I was re-reading some of my old threads and wanted to post a follow up.
The DS20 mentioned did end up filing his own tax return as not-my-dependent. Although we chose this based on an honest reading of the facts and circumstances of him and his 2020 year, it does look like it also turned out for the best tax-wise. He was able to claim EIP1 and EIP2 on his 2020 return, and ended up with zero federal income tax liability, although he had SE taxes to pay on his SE income.
I elected to skip having him claim the AOTC for 2020 as the fact set was simply too unclear to determine whether or not he would qualify, and I feel confident that I will have three more tax years of him in undergraduate that will be better suited to the credit.
I will note for completeness that for us the AOTC is generally better claimed on the parents' return, as on the student's return the non-refundable portion can be wasted due to lack of offsetting income tax liability.
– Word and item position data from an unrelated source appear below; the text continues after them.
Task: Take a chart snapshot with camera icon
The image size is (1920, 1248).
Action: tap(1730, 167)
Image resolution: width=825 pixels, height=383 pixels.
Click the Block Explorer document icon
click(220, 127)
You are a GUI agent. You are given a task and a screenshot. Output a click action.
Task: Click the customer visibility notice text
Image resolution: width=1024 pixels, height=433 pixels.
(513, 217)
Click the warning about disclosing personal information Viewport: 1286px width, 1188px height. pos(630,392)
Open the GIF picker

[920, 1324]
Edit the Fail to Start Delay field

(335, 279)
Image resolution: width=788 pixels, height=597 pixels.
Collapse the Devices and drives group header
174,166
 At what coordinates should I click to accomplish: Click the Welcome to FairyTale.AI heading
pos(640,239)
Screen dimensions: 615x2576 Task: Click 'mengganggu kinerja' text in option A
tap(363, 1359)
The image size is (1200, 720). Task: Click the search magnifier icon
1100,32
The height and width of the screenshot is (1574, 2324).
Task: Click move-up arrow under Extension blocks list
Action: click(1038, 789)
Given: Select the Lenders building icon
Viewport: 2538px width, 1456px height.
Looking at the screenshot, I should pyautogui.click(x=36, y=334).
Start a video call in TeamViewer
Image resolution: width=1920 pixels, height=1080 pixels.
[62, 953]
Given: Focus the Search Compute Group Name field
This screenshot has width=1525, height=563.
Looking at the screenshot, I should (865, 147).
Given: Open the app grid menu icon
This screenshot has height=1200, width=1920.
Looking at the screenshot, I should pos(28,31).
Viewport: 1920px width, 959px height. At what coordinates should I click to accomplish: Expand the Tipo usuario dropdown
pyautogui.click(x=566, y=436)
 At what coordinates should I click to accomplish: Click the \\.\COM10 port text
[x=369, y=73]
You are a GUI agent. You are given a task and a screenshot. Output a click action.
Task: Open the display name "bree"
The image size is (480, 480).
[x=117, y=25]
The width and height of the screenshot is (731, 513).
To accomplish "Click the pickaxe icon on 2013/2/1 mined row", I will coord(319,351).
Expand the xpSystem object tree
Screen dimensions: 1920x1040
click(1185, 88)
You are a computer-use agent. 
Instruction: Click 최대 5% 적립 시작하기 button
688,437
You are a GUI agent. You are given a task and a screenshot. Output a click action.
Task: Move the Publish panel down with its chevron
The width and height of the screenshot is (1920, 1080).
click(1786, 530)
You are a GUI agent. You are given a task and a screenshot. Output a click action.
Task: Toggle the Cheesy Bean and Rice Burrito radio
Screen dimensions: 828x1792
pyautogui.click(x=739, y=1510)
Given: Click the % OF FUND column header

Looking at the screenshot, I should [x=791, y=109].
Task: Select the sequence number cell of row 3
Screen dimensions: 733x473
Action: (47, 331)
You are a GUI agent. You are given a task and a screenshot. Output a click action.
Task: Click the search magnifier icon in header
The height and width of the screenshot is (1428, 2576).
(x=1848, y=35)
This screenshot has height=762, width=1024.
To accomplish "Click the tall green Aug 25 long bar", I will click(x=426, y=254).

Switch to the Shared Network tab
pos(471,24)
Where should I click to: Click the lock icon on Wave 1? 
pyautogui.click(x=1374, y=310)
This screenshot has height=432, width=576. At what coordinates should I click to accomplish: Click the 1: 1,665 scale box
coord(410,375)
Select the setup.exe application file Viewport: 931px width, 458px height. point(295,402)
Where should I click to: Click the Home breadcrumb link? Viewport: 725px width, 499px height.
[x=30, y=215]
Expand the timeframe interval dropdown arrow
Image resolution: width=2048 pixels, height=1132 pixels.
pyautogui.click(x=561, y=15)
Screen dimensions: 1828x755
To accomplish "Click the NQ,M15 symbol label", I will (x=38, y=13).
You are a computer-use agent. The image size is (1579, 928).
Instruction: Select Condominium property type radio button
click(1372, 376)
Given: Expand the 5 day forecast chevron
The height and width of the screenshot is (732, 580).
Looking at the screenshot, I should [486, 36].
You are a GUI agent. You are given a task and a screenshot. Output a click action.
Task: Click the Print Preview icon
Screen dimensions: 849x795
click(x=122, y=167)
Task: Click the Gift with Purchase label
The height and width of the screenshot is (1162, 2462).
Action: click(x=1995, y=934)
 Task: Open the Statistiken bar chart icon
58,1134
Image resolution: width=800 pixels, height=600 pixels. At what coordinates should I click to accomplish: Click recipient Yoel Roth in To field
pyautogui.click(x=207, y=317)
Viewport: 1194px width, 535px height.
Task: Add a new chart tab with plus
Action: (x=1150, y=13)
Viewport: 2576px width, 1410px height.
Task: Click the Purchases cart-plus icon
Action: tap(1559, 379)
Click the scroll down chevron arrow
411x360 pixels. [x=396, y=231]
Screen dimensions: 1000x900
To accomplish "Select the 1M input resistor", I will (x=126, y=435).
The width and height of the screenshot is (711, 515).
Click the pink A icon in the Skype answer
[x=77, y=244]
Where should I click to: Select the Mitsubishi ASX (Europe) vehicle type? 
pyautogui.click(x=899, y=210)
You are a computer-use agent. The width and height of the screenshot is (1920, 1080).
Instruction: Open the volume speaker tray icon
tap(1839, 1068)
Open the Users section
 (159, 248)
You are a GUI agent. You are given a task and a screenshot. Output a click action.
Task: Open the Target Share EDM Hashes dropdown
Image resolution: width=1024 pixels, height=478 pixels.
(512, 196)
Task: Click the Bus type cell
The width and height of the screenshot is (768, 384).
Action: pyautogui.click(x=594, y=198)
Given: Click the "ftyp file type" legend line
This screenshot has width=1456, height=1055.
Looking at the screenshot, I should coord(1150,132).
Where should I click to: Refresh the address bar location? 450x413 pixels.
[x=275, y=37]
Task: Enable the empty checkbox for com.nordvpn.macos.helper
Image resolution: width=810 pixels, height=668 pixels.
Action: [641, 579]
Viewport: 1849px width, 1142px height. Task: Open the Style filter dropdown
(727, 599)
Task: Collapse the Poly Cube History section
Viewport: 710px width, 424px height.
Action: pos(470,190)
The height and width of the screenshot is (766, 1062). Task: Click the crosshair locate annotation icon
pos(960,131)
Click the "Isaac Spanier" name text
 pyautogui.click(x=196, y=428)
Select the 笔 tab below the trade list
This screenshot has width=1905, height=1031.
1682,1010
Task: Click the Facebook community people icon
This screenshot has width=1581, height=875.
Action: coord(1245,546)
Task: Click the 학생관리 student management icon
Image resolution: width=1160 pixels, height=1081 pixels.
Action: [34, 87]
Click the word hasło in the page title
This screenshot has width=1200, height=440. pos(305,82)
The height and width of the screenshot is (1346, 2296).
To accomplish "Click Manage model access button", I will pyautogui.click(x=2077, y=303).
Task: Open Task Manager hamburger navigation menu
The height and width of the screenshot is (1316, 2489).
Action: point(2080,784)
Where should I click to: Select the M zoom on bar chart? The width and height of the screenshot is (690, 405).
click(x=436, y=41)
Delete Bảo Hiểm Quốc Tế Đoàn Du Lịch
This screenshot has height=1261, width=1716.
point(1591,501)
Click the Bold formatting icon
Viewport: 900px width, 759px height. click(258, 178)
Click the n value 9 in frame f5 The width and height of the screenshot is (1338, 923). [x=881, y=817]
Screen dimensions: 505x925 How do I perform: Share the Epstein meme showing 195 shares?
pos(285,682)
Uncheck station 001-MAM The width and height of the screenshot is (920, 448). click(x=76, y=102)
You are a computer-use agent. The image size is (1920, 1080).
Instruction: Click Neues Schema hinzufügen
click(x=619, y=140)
Originally Posted by sengsational
That's a great UTMA story. Being independent, your income and assets don't go on the FAFSA. So although they expect the student to wipe out all their assets in 4 years, at least they don't expect a pound of flesh from you.
I also wanted to comment on this.
"Tax independent" and "FAFSA independent" are two different things determined in two different ways. It is much harder to be a FAFSA independent. So even if your kid is a tax independent it is quite likely that you as a parent will be required to put your income and assets on their FAFSA and their SAI (formerly EFC) will be affected. (*)
(*) There are a couple of FAFSA loopholes that may excuse you from reporting assets - SNT and auto-zero EFC.